Monday, Jul. 10, 1978
Lifting the Lid
Carter sets new rules on secrets
For the 14th time since the Government started officially keeping secrets 60 years ago, the federal classification system has been modified. "The Government classifies too much information, classifies it too highly and for too long," declared President Carter last week in announcing that he had fulfilled a campaign promise by tightening the rules under which bureaucrats can wield CONFIDENTIAL, SECRET and TOP SECRET stamps.
Carter's 16-page Executive order replaces one issued in 1972 by Richard Nixon, and according to civil liberty experts represents a significant step toward defoliating the secrets jungle. The new policy:
> Takes away the power of eleven agencies that are not involved in diplomacy or national defense to classify any documents. Among those disfranchised: the departments of Labor, Agriculture, and Health, Education and Welfare.
> Requires that officials, if challenged, be able to explain to a new watchdog agency, the Information Security Oversight Office, or to a court the reason a document if not kept classified could harm national security.
> Allows only the sensitive passages in a document to be classified, rather than the entire document.
> Sets limits on the use of classifications higher than TOP SECRET. In the past, officials have put their most sensitive documents in these nameless cubbyholes, keeping them out of the public eye indefinitely. No one knows how many of them exist. But from now on, department heads will have to justify these ultrasecret classifications in writing to the Oversight Office. Unless renewed, they will expire in five years.
Civil liberties advocates were particularly pleased by the requirement that officials balance the public interest with the needs of national security when considering a request for the release of classified information. The effect of this provision will be to make appeals easier. Said American Civil Liberties Union Lawyer Mark Lynch: "This section is going to revolutionize litigation in the freedom-of-information field."

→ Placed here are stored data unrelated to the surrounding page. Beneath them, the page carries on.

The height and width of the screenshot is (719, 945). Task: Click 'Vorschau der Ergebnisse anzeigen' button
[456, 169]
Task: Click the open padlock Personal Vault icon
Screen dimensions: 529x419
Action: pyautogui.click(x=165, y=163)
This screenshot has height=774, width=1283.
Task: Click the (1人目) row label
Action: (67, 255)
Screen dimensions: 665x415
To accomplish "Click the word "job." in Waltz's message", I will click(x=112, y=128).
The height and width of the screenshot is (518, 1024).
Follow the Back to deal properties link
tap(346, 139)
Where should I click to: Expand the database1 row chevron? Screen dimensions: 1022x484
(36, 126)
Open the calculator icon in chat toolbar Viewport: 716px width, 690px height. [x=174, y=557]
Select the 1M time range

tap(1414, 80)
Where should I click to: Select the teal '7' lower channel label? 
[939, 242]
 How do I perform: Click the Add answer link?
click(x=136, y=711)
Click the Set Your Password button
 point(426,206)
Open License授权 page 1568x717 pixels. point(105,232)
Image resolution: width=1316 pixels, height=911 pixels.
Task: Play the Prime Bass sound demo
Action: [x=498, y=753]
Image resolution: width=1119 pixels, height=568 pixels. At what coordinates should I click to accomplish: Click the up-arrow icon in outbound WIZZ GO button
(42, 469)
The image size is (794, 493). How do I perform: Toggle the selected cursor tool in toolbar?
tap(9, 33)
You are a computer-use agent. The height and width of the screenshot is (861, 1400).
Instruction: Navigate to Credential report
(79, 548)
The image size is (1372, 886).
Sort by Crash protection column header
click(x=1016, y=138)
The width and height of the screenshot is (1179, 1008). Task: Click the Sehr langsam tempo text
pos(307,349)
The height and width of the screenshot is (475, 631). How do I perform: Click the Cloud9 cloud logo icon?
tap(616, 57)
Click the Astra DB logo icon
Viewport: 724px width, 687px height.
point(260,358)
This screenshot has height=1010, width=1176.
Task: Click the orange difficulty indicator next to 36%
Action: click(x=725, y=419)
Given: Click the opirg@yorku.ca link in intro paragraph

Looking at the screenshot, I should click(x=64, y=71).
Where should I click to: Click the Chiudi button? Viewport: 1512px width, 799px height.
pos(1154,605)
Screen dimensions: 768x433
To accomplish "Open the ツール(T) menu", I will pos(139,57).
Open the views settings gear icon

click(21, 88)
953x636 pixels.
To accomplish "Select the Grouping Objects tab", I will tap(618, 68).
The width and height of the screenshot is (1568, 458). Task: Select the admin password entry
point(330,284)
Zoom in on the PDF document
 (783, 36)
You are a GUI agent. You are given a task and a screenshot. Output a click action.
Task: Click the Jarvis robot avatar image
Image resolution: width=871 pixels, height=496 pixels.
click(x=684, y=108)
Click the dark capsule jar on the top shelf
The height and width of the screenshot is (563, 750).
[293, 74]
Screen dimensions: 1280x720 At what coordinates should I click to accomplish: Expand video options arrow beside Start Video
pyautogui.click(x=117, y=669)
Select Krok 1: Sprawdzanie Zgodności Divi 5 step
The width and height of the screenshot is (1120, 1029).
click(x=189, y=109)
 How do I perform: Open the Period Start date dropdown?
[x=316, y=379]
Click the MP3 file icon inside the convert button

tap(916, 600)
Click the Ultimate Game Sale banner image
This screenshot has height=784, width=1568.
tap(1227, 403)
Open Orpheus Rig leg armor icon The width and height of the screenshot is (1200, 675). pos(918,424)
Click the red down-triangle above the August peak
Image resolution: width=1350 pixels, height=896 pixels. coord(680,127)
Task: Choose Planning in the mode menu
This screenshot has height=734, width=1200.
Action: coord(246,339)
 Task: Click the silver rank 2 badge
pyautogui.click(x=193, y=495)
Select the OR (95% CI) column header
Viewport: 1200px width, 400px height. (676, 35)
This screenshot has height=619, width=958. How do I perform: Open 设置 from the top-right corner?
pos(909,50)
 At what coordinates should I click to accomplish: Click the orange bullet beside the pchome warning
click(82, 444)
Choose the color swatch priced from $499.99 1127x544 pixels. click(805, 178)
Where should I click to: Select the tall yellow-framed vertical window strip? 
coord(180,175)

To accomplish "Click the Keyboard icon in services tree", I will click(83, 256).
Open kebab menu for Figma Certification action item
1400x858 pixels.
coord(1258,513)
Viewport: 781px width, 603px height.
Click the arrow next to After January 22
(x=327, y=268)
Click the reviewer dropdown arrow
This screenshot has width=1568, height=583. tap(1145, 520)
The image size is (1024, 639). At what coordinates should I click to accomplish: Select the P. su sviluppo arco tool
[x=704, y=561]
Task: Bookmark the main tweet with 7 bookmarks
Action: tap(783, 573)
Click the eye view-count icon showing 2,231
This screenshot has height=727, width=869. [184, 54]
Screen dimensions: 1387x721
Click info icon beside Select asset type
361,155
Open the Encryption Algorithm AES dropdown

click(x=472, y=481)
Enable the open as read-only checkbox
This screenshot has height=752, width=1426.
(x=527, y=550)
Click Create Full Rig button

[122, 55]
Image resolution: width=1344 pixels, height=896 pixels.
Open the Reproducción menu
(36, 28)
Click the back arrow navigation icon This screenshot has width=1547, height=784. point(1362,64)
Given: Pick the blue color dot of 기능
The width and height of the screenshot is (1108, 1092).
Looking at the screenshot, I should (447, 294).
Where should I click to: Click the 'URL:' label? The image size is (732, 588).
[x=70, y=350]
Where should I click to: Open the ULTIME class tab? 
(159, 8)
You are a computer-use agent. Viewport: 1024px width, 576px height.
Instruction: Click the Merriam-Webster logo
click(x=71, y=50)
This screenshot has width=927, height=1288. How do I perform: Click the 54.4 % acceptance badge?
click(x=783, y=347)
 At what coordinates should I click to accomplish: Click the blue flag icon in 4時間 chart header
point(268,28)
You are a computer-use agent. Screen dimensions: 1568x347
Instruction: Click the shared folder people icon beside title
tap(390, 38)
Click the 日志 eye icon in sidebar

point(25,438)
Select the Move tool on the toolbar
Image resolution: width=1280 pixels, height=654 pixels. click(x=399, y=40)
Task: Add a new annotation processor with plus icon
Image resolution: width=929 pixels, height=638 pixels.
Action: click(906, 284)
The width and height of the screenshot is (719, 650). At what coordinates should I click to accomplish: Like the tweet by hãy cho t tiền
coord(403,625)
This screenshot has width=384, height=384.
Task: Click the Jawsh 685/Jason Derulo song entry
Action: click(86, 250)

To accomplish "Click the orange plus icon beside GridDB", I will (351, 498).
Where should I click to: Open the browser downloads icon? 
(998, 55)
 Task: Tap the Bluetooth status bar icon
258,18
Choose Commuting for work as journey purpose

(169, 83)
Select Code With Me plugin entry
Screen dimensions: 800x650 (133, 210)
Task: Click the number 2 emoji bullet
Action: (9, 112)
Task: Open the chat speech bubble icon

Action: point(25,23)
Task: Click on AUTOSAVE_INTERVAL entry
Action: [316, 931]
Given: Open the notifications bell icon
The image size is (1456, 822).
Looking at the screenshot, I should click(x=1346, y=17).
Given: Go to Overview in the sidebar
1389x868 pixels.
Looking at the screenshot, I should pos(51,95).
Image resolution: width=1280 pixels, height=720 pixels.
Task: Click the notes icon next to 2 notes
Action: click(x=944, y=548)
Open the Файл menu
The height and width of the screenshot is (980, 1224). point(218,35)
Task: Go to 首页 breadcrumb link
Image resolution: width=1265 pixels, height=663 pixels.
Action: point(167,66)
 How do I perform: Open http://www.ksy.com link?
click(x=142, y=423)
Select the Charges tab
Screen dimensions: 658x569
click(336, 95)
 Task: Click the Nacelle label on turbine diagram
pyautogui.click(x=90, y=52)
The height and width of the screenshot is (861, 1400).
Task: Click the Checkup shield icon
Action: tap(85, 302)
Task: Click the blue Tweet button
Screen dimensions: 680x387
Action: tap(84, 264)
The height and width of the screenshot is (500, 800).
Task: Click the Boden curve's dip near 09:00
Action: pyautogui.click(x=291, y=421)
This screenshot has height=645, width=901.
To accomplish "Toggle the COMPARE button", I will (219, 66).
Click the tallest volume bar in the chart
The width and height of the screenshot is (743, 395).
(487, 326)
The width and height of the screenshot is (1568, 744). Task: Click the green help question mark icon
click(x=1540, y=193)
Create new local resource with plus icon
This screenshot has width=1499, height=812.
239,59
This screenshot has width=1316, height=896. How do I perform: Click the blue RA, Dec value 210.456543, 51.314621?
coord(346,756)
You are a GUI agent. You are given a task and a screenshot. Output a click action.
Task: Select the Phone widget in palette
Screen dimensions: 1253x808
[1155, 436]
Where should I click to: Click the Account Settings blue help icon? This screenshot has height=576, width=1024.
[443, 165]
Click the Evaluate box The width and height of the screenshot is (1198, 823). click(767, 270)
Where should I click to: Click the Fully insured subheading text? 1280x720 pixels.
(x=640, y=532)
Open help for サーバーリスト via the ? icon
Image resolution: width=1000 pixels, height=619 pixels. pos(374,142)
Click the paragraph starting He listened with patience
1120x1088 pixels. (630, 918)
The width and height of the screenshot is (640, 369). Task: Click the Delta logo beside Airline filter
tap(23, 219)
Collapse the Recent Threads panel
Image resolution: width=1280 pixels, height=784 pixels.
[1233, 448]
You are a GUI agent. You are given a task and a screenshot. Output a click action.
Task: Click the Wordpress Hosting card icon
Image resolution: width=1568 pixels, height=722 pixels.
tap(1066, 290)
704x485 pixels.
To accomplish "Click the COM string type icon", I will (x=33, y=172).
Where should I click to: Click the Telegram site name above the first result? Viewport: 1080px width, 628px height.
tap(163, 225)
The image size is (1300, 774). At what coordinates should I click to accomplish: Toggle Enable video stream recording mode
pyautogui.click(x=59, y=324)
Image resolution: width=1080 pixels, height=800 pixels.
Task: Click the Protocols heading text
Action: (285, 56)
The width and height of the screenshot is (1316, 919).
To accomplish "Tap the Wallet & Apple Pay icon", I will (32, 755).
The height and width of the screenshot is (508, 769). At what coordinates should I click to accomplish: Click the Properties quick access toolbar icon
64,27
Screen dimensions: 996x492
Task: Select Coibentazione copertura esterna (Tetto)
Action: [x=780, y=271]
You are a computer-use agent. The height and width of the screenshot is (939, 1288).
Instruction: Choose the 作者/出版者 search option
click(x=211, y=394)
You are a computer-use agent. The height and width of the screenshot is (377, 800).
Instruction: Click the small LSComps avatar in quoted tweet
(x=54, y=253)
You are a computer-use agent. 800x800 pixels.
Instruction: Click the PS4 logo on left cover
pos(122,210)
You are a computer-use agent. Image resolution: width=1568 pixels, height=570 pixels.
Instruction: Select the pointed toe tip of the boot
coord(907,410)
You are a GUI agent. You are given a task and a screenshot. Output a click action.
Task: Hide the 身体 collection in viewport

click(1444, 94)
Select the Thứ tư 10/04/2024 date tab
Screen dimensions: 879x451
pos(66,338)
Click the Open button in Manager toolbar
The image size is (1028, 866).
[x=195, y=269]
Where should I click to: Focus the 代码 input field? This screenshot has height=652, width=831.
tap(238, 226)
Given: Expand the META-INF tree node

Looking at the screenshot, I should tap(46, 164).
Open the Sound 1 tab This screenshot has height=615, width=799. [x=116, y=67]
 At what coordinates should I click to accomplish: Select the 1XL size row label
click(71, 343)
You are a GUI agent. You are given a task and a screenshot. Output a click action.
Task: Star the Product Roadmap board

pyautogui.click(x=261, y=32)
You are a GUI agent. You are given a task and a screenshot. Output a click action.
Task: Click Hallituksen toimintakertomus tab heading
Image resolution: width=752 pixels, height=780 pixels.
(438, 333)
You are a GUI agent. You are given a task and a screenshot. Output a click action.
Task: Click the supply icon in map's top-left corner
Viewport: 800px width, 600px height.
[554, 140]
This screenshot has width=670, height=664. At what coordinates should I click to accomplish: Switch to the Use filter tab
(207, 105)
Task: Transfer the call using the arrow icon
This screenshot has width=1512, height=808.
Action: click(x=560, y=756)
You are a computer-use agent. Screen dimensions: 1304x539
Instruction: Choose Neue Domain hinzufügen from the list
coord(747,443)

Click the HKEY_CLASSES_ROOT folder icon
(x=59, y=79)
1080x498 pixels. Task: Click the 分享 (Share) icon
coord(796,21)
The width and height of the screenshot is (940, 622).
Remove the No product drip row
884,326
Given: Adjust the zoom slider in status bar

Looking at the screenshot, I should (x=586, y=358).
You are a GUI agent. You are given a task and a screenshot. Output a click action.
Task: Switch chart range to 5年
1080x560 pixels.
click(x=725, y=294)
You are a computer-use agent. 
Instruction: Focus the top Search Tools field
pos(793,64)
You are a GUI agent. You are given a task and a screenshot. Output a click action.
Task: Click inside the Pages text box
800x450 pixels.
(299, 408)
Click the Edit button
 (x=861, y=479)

Carter's Executive order also speeds up the declassification of documents. Most now will become available to the public in six years, instead of up to ten years.
More sensitive documents will be declassified in 20 years, instead of 30 years. The National Archives estimates that as a result the number of once-classified federal documents that will be disgorged in the next decade will increase by 250 million pages, to a total of 600 million pages. Most of them, however, pertain to routine bureaucratic matters and will be of little interest to historians.